My expectation is that all NSA CNSA[1] encryption standards are backdoored at the implementation level (by the NSA who uses Suite A for its own communication and I suspect military communications outside of that in weapons systems that can fall into enemy hands)

I guess the propaganda is driven by FBI and law enforcement agencies.

1. https://en.wikipedia.org/wiki/Commercial_National_Security_A... 2. https://en.wikipedia.org/wiki/NSA_Suite_A_Cryptography

4 comments

Can someone explain me why this is downvoted ? In my understanding his proposition about NSA is quite close to a popular one and hn seems to allow discussion of hypothesis - if they are more probable than imaginary ?

Is it the word propaganda that patriots dislike ? Not sure if some soviet connotation is involved in US but for me it’s just a synonym of “public lobbying” of “ideology gov marketing”.

I know those subjects can become polemic and I don’t want to throwing oil on the fire, but an “out of debate” clarification would be nice and helpful.

The worst thing about HN (and it does reflect badly on YC as a whole, at least for me) is how they enable people to act in seemingly passive aggressive ways. Instead of stating disagreements, they downvote, and you'll never know why. Just pure crappy behavior. In this case, someone explained below that they downvoted because they don't agree that the article is propaganda and that it calls for less backdoors or something like that as if everything isn't backdoored already, one way or another.

Then you have stuff like BIP39 protecting people's money (cryptocurrency) that can be cracked for $350/hr on GPU rigs. Someone even wrote a how-to.

Current security makes it harder, but not sufficiently harder, to break into systems. I mean... HN crowd is probably high schoolers and non-tech people just out here to argue.

> Then you have stuff like BIP39 protecting people's money (cryptocurrency) that can be cracked for $350/hr on GPU rigs

This doesn't appear to be true (in the sense that yes it is feasible to crack 4-word BIP pass phrases, but all wallets that I'm aware of use at least 6 words, which is estimated to take 11 years for a hypothetical ASIC cracker)
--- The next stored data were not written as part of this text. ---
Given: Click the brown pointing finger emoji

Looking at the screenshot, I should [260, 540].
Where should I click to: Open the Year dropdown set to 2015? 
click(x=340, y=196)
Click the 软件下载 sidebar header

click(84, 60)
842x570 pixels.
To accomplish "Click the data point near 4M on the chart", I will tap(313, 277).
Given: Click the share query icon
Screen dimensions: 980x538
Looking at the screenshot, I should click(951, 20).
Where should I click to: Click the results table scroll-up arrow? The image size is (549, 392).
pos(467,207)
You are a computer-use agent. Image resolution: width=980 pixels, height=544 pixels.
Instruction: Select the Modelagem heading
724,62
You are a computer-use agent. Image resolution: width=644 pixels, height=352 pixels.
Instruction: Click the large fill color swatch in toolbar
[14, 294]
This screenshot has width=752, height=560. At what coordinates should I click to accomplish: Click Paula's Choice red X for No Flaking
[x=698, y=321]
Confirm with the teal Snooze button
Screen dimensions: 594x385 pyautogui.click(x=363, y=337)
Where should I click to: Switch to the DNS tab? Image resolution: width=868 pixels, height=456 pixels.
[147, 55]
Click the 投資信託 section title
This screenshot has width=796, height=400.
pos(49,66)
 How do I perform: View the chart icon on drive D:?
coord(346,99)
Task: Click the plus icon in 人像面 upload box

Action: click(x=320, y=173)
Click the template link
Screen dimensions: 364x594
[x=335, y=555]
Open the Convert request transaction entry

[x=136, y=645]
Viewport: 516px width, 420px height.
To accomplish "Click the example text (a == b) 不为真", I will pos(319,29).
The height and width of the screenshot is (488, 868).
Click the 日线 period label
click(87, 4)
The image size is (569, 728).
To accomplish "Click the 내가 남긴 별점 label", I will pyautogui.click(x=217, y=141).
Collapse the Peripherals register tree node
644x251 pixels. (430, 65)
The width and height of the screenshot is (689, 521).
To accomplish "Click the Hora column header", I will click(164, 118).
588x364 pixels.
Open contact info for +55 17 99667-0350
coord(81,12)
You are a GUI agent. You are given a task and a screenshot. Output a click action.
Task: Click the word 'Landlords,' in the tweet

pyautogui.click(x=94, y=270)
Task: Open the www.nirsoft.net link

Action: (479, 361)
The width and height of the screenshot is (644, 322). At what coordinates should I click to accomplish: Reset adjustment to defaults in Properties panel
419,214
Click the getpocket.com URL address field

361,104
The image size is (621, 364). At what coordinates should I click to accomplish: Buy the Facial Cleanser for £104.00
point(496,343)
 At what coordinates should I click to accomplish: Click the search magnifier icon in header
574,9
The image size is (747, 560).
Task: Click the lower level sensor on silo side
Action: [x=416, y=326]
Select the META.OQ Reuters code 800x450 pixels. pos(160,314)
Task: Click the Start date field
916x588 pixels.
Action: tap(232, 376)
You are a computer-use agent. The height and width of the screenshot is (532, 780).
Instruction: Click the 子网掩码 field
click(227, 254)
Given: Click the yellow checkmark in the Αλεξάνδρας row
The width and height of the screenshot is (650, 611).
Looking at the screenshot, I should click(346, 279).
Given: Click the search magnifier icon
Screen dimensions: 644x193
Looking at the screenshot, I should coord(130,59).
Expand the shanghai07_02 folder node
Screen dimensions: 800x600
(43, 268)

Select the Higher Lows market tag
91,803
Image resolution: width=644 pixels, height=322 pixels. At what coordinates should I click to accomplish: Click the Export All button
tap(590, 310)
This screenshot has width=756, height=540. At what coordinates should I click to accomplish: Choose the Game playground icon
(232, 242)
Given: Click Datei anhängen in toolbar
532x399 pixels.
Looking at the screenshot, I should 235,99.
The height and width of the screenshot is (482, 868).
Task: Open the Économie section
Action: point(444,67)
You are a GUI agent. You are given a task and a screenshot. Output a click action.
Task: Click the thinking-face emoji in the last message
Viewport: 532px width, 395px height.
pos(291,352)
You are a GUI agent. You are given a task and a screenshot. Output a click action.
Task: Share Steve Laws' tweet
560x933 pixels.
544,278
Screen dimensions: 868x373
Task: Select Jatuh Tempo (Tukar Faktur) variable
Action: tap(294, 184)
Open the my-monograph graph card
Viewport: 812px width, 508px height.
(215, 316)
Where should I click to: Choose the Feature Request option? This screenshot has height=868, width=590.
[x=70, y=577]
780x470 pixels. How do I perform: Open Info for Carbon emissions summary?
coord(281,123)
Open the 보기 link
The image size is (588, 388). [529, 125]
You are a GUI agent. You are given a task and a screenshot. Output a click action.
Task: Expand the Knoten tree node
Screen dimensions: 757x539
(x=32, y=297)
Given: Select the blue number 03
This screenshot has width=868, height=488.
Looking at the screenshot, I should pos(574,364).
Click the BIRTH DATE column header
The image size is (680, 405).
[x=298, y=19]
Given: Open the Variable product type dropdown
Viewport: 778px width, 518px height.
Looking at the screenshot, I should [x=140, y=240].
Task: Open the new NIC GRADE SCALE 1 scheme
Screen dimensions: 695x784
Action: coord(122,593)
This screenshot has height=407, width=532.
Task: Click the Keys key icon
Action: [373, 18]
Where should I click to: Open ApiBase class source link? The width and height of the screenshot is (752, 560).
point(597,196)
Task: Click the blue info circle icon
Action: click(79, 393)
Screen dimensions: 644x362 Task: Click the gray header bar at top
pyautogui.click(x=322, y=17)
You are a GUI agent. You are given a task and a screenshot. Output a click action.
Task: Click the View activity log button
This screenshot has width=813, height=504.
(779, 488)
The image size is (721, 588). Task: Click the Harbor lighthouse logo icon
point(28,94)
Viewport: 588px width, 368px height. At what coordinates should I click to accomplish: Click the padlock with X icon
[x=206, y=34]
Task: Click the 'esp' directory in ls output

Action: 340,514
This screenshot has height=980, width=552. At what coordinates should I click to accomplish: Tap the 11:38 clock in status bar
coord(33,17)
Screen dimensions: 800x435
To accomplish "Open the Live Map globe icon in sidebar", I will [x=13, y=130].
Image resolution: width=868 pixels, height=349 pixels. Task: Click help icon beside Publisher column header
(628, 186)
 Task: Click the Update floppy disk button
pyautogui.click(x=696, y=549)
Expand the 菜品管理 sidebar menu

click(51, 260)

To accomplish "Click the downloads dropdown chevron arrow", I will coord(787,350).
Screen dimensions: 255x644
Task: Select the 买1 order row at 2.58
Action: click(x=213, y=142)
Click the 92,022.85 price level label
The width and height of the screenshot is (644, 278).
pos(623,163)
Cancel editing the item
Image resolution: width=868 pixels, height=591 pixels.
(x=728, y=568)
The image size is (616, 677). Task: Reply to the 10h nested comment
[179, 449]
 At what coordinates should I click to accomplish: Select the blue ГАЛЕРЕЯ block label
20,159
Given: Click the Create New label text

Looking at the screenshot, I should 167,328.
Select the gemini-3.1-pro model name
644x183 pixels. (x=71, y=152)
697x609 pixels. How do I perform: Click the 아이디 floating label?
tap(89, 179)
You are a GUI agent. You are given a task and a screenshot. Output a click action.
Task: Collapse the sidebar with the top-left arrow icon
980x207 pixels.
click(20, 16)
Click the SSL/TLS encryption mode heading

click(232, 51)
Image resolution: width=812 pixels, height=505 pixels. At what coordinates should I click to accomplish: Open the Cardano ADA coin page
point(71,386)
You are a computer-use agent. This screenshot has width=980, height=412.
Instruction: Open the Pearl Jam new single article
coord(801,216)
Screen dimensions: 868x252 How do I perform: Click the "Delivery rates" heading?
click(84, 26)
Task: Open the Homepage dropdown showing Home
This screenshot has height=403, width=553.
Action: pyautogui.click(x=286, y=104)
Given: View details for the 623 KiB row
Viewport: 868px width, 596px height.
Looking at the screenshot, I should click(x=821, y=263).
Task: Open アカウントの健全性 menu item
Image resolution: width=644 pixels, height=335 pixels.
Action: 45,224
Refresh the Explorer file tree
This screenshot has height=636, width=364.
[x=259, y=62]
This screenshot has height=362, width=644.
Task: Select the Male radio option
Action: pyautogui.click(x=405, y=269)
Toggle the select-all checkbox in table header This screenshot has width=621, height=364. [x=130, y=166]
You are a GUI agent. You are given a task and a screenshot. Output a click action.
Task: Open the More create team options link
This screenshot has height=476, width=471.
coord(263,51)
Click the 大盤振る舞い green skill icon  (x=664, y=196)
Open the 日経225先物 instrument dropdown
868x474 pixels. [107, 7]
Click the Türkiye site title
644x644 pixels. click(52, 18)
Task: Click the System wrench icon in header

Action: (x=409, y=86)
https://coldbit.com/can-bip-39-passphrase-be-cracked/

Perhaps you are meaning this attack where someone was able to brute-force 4 words from a 12 words phrase. It matches your $350 cost, but of course is dramatically different to "cracking BIP39": https://medium.com/@johncantrell97/how-i-checked-over-1-tril...

2048 words in 6 positions is simply not enough entropy for the NSA's encryption cracking infrastructure. If it is worth it they'll crack it. The NSA does not use a single ASIC cracker.
That's an extremely different proposition. Pretty sure the NSA isn't into stealing bitcoins.
That's 66 bits of entropy. With a quantum computer having 66 logical (error corrected) qubits, the pass phrase can be cracked in under a day.

That's not too far off, maybe a few years before one is commercially available.

It's because it's another conspiracy theory unsupported by evidence.

The encryption algorithms in CNSA are broadly accepted by the security community. Just saying "NSA backdoor" is a cheap shot.

> unsupported by evidence

Depending on what you accept as an evidence, but this theory is surely supported by precedent(s?) [0]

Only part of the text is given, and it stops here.